Key Findings and Results
- The proposed fine-tuning method significantly improves forecasting accuracy (7-10%) for both Phi-4 14B and DeepSeek-R1 14B, compared to base models and control models fine-tuned with randomized labels.
- Fine-tuned models achieve performance on par with the much larger GPT-4o model.
- The improvement is statistically significant and not simply due to exposure to additional information (news articles).

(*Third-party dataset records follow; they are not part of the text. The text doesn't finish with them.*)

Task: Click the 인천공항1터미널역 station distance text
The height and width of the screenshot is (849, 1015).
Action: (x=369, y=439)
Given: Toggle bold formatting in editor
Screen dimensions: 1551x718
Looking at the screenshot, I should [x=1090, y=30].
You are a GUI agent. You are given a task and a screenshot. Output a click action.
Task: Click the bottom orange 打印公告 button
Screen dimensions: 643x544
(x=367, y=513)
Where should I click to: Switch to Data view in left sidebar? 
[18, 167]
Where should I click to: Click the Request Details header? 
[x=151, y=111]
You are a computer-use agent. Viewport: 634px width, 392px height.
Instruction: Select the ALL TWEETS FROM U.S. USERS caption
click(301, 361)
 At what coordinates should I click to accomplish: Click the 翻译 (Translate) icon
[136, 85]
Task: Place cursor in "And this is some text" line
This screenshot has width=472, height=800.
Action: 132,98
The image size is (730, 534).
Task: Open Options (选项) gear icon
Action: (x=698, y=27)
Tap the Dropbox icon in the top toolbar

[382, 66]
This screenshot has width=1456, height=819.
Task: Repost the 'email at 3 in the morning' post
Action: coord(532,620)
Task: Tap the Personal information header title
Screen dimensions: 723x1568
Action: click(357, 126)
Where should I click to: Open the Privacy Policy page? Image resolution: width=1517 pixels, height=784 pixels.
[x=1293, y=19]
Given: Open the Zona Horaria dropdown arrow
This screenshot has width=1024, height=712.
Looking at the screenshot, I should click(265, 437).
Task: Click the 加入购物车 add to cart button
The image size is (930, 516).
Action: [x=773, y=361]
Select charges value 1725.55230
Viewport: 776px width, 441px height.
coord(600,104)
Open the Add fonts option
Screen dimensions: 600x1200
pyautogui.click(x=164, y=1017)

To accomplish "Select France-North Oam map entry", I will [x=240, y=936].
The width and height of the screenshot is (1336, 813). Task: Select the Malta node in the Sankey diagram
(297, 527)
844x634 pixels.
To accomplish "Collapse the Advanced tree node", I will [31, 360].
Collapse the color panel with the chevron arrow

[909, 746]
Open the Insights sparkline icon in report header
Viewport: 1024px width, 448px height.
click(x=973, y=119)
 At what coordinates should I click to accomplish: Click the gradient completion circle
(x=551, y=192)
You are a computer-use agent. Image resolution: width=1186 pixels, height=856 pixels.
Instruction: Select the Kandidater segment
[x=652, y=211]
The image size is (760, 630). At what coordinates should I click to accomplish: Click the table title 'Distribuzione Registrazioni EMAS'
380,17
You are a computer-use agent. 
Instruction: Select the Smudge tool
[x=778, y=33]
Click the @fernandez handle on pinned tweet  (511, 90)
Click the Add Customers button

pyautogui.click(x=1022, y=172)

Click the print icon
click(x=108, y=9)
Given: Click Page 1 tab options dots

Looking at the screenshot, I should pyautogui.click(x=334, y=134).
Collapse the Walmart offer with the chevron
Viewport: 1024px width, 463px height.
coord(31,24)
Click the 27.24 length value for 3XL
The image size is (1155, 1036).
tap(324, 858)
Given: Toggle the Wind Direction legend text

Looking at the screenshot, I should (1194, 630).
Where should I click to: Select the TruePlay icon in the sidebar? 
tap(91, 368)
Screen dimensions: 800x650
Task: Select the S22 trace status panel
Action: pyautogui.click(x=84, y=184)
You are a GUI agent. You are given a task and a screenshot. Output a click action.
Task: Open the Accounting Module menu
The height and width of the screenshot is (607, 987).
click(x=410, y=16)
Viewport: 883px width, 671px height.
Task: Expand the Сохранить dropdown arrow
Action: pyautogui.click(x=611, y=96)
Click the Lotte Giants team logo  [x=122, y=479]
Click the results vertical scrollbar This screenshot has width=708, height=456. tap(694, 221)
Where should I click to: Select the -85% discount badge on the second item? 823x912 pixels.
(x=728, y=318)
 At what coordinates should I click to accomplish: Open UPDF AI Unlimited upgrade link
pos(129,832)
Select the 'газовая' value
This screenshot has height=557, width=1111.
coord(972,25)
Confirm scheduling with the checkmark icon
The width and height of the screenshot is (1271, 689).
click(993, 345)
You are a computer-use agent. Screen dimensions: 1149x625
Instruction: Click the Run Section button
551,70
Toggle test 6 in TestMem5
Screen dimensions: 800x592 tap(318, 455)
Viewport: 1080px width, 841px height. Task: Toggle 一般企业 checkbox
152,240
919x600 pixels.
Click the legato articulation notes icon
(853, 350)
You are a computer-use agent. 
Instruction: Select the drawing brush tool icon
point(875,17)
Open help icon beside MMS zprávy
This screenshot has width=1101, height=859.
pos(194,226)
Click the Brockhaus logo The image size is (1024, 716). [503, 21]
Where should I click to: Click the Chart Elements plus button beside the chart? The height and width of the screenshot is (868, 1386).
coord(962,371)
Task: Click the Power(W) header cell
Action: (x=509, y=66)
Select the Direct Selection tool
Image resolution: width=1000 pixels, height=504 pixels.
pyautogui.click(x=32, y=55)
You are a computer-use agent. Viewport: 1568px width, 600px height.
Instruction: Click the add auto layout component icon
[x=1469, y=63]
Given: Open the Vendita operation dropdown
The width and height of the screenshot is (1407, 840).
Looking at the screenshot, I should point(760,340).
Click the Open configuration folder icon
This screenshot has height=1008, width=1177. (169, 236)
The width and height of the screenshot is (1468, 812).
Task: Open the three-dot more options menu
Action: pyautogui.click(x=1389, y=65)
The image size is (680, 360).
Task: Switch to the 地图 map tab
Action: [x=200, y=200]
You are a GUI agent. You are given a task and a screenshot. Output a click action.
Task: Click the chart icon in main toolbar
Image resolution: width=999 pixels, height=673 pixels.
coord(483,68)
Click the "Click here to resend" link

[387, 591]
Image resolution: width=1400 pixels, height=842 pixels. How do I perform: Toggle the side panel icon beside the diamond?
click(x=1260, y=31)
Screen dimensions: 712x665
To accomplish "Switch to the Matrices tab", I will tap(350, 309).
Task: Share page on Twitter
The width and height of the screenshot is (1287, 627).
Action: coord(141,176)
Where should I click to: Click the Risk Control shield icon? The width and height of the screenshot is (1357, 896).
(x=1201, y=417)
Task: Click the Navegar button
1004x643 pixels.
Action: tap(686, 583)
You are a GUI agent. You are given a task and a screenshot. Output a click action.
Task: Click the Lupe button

- While fine-tuned models sometimes make more highly inaccurate forecasts, they also produce far more extremely accurate ones, more than compensating for the large errors. The paper notes “Comparing the distributions of accuracy scores across the questions for DeepSeek-R1 14B, we find that the fine-tuned model had a Brier score above 0.5 (very low accuracy) on 8.52% of questions, slightly higher than the base (7.48%) and control (7.61%) models. However, it also had a Brier score below 0.05 (very high accuracy) on 32.78% of questions, compared to only 23.22% and 23.13% for the base and control models.”
- Significance and Impact:
- Demonstrates a scalable, outcome-driven approach for enhancing LLM forecasting without relying on human annotation.
- Offers a method for LLMs to continuously learn and improve their forecasting abilities.
- Potentially improves decision-making in various sectors by providing more accurate and reliable forecasts.
-
Modern LLMs have already been shown to conduct financial analysis [3], evaluate the impact of events on time series [4], and improve climate policy decision-making [5]. This makes improving LLMs’ forecasting abilities potentially impactful and wide-ranging.
Key Quotes
-
In this paper, we propose a new approach to improving LLM forecasting performance that sidesteps the use of human inputs above and beyond real-world resolutions and enables the model to directly learn from actual outcomes and self-play.
-
Our results…show that for both of the models that we employed our method on, Phi-4 14B and DeepSeek-R1 14B, we find accuracy improvements of between 7–10% over the base versions of these models as well as the same models fine-tuned with randomized outcome labels as a control…
-
Strikingly, our fine-tune of both models are also on par with the performance of the much larger GPT-4o.
Future Directions
The authors’ method paves the way for further research into self-supervised learning techniques for improving LLM reasoning and prediction capabilities.